* THE TASK *
Your answer must be the exact lines from the one holding "This screenshot has width=718, height=388." through the end of the entries, with no pictures.

Collected data
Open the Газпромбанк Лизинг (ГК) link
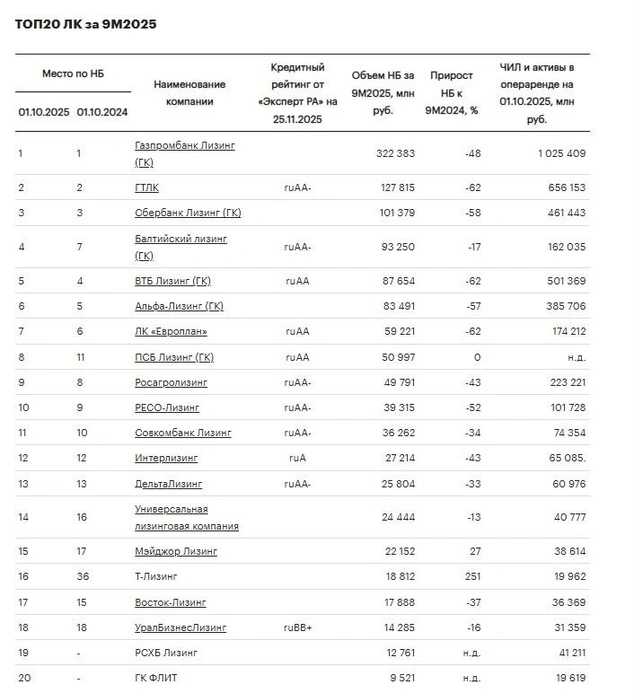 (185, 154)
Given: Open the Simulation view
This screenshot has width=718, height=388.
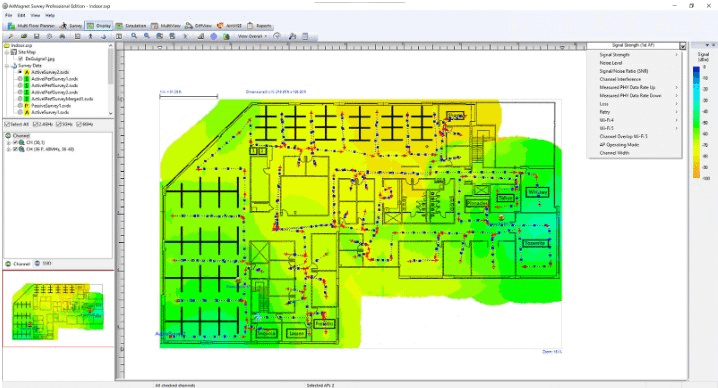Looking at the screenshot, I should coord(131,26).
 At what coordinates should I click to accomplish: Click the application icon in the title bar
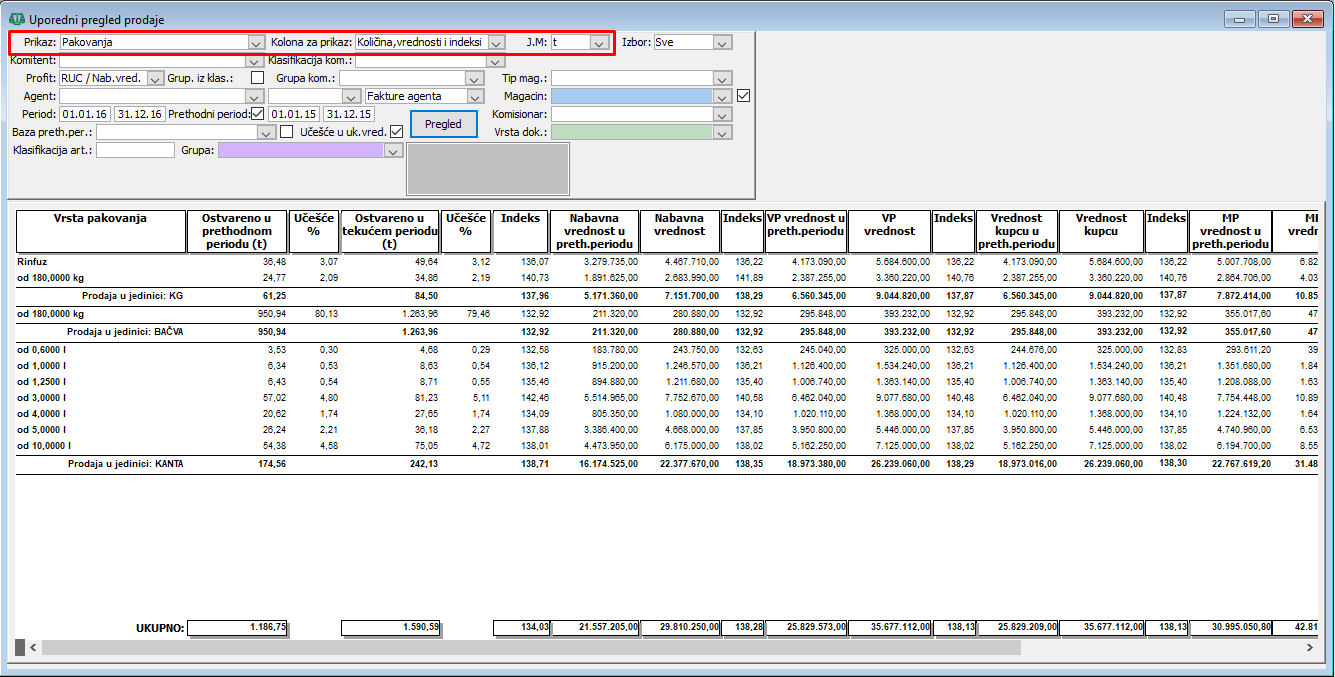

* ANSWER AREA *
This screenshot has width=718, height=388.
Looking at the screenshot, I should coord(131,26).
 At what coordinates should I click to accomplish: Click the application icon in the title bar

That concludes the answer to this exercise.